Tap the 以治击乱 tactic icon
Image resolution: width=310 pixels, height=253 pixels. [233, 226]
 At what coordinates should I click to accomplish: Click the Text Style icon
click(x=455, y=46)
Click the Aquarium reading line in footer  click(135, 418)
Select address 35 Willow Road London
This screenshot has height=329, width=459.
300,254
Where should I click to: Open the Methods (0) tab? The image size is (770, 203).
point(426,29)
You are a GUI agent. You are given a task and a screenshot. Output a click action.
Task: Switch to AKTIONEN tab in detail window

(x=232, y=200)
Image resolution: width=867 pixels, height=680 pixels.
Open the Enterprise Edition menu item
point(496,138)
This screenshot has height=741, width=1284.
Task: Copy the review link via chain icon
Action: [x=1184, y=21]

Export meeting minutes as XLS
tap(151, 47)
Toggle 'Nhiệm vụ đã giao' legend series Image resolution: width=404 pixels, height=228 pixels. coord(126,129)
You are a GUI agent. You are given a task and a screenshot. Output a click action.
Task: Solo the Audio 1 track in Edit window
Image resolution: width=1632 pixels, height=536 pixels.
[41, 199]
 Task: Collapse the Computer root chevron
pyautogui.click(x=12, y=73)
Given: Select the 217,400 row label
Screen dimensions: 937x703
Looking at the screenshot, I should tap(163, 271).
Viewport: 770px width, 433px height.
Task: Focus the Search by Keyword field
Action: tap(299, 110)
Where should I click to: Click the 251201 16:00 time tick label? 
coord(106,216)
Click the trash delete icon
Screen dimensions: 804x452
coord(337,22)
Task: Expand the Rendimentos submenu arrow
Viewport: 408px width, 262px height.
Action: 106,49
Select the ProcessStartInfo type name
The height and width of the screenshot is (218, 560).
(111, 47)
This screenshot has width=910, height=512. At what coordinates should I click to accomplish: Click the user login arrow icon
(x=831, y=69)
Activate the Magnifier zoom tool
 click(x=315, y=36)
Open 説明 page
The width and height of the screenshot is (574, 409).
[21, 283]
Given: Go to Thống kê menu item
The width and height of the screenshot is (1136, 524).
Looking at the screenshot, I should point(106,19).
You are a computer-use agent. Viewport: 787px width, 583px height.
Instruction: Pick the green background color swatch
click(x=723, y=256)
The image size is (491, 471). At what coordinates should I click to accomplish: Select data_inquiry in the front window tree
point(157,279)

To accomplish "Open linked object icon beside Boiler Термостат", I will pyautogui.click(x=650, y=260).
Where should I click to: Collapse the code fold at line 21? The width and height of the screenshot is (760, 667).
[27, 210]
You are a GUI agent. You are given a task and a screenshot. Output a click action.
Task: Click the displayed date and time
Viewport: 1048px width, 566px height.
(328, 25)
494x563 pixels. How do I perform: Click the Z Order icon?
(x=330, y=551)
-=-=-=-=-
> _What this task involves_: Each line from the one containing "Select the ProcessStartInfo type name" through the last line of the material must be restated word for word, with no other text.

> _Written answer_:
Select the ProcessStartInfo type name
The height and width of the screenshot is (218, 560).
(111, 47)
This screenshot has width=910, height=512. At what coordinates should I click to accomplish: Click the user login arrow icon
(x=831, y=69)
Activate the Magnifier zoom tool
 click(x=315, y=36)
Open 説明 page
The width and height of the screenshot is (574, 409).
[21, 283]
Given: Go to Thống kê menu item
The width and height of the screenshot is (1136, 524).
Looking at the screenshot, I should point(106,19).
You are a computer-use agent. Viewport: 787px width, 583px height.
Instruction: Pick the green background color swatch
click(x=723, y=256)
The image size is (491, 471). At what coordinates should I click to accomplish: Select data_inquiry in the front window tree
point(157,279)

To accomplish "Open linked object icon beside Boiler Термостат", I will pyautogui.click(x=650, y=260).
Where should I click to: Collapse the code fold at line 21? The width and height of the screenshot is (760, 667).
[27, 210]
You are a GUI agent. You are given a task and a screenshot. Output a click action.
Task: Click the displayed date and time
Viewport: 1048px width, 566px height.
(328, 25)
494x563 pixels. How do I perform: Click the Z Order icon?
(x=330, y=551)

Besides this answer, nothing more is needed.